The “Arabesque: Arts of the Arab World” festival — a name inspired by a calligraphic style from ninth-century Iraq — was announced Tuesday. It will feature artists from all 22 Arab nations in February and March 2009, and will be the largest presentation of Arab arts ever in the United States, Kennedy Center president Michael Kaiser said.
Themes from “Richard III,” for example, take on new meanings in the Arab context and can help bridge cultural divides, he said. “In this world of tribal allegiances, family infighting and absolute power, the questions of leadership, religion and foreign intervention are at the heart of Shakespeare’s play,” Kaiser said.

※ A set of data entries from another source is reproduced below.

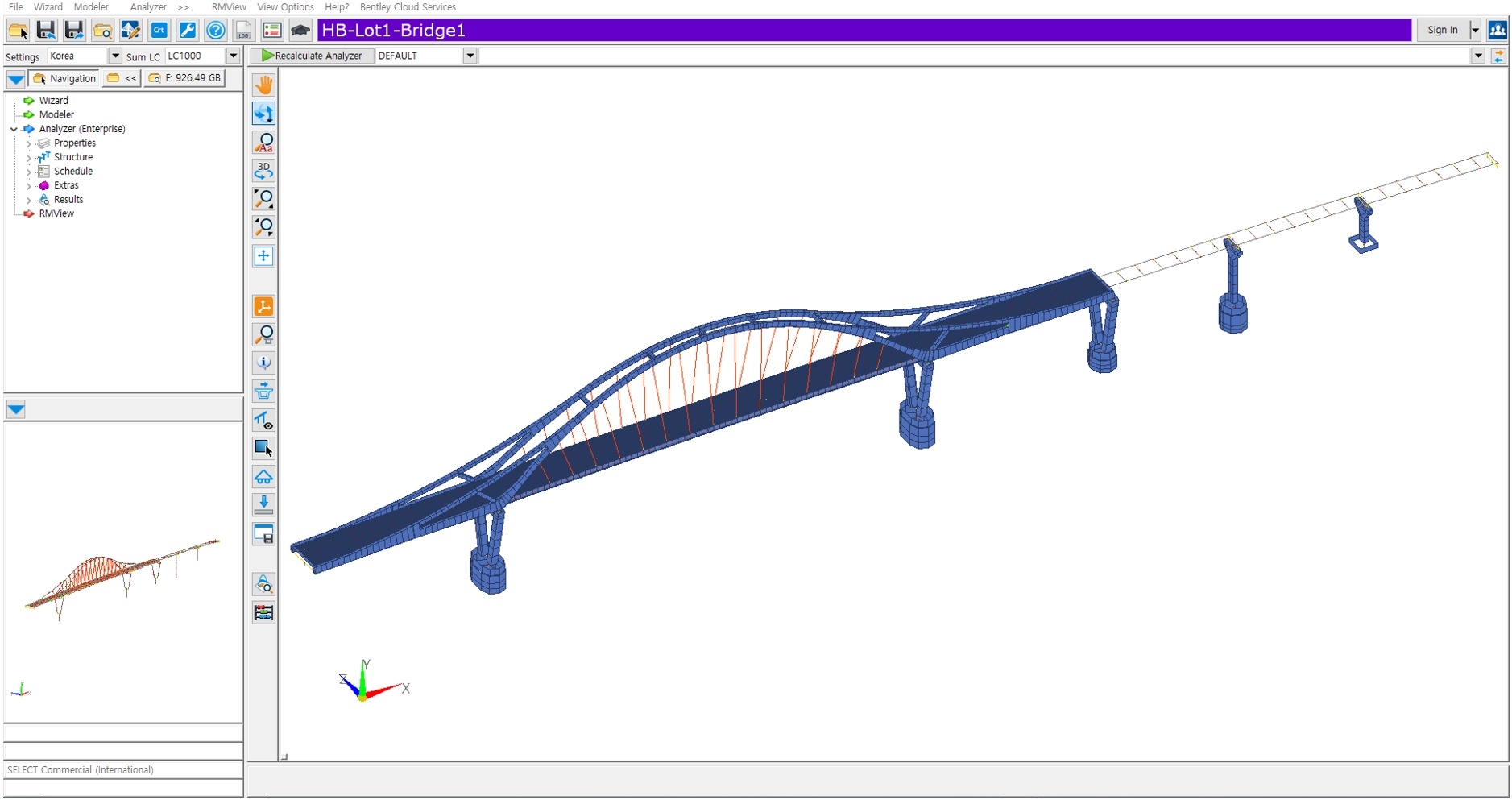Open the Korea settings dropdown

[x=114, y=56]
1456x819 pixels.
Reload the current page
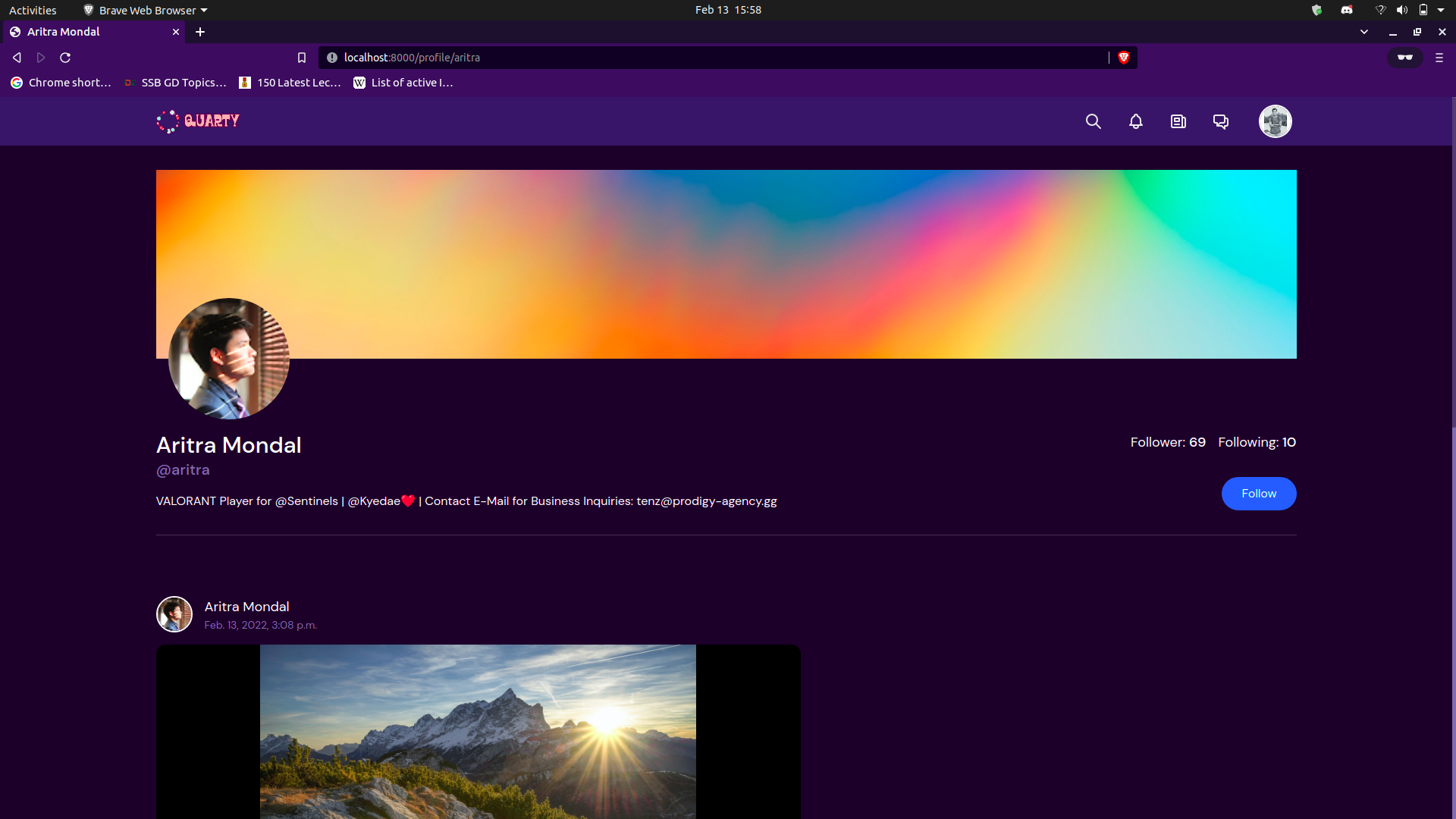click(65, 58)
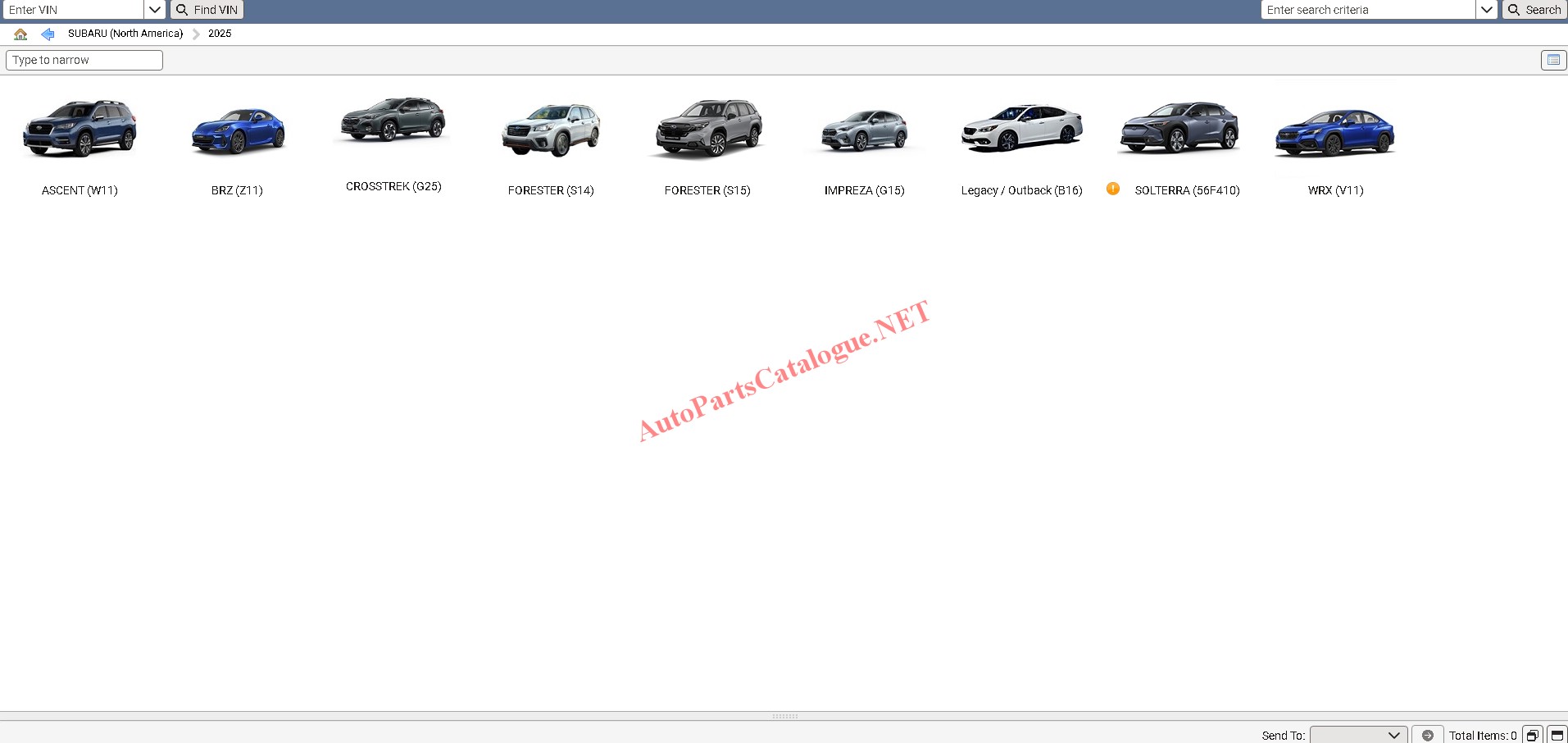Click the blue back arrow
Image resolution: width=1568 pixels, height=743 pixels.
tap(48, 34)
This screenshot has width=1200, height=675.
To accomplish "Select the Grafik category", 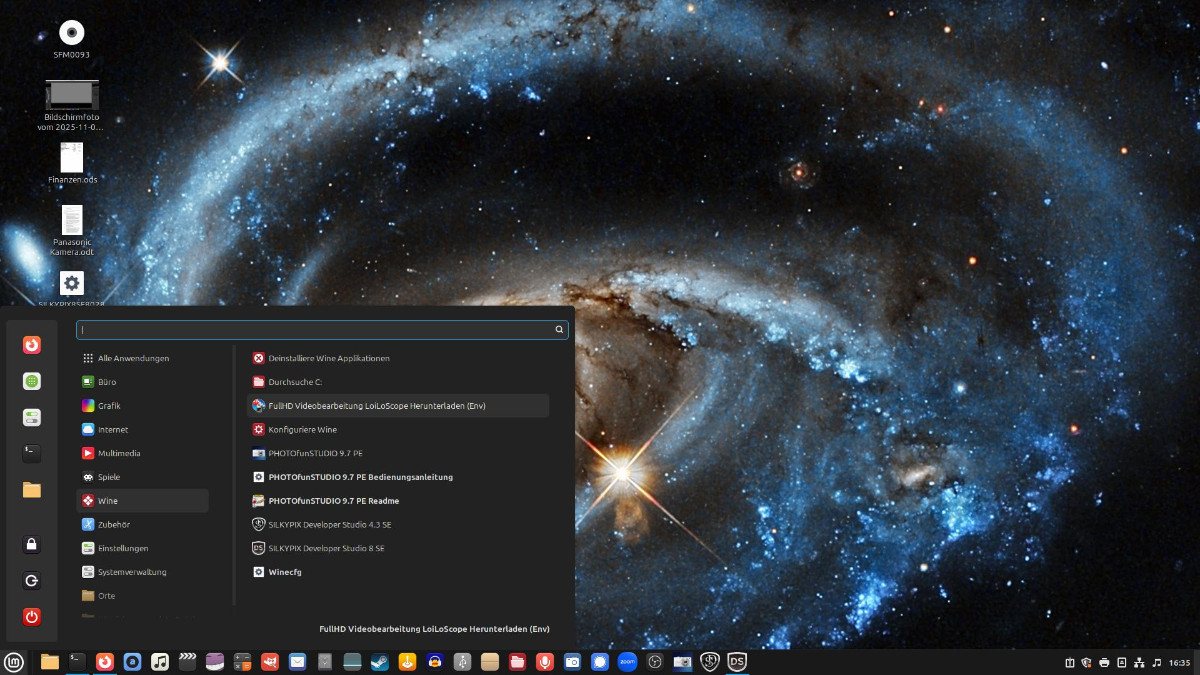I will tap(109, 406).
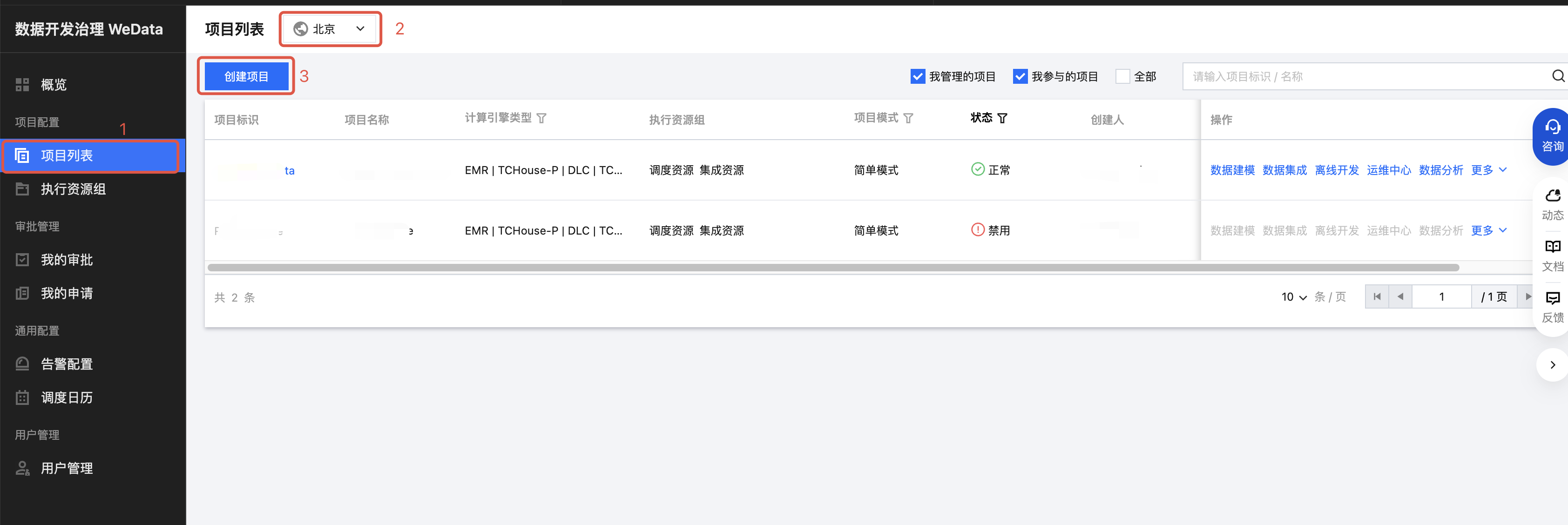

[Sulayman’s familiar quote, of course, but look at the “cultural divides” stuff -ML]
The programming slate also includes dance ensembles from Lebanon and Syria as well as traditional belly dancing, [we hasten to reassure people] while exhibits will feature Arab photography, sculpture and fashion. Theater and musical offerings include diverse religious sounds of the region, and the more provocative “Alive From Palestine: Stories Under Occupation,” a play produced by the only professional theater in the Palestinian territories.
. . .
The Arab festival in 2009 follows similar international events focused most recently on Japan and China. The festival is being coordinated with the League of Arab Nations, though still a “daunting” task to bring together 22 different nations, said Alicia Adams, vice president of international programming. She said the visa and customs process alone would probably be most challenging. [You think?-ML]
Arab League Ambassador Hussein Hassouna said the festival will promote
better understanding between Americans and countries ranging from Iraq to Sudan and Somalia. [Hmm, especially Sudan. -ML] “It shows that the Arab world belongs to a great civilization that wants to be interactive with other cultures,” he said.
Kennedy Center officials continue to search for more artists to join the festival, though planning for the project began four years ago after the center brought the Iraqi National Symphony Orchestra to perform in Washington.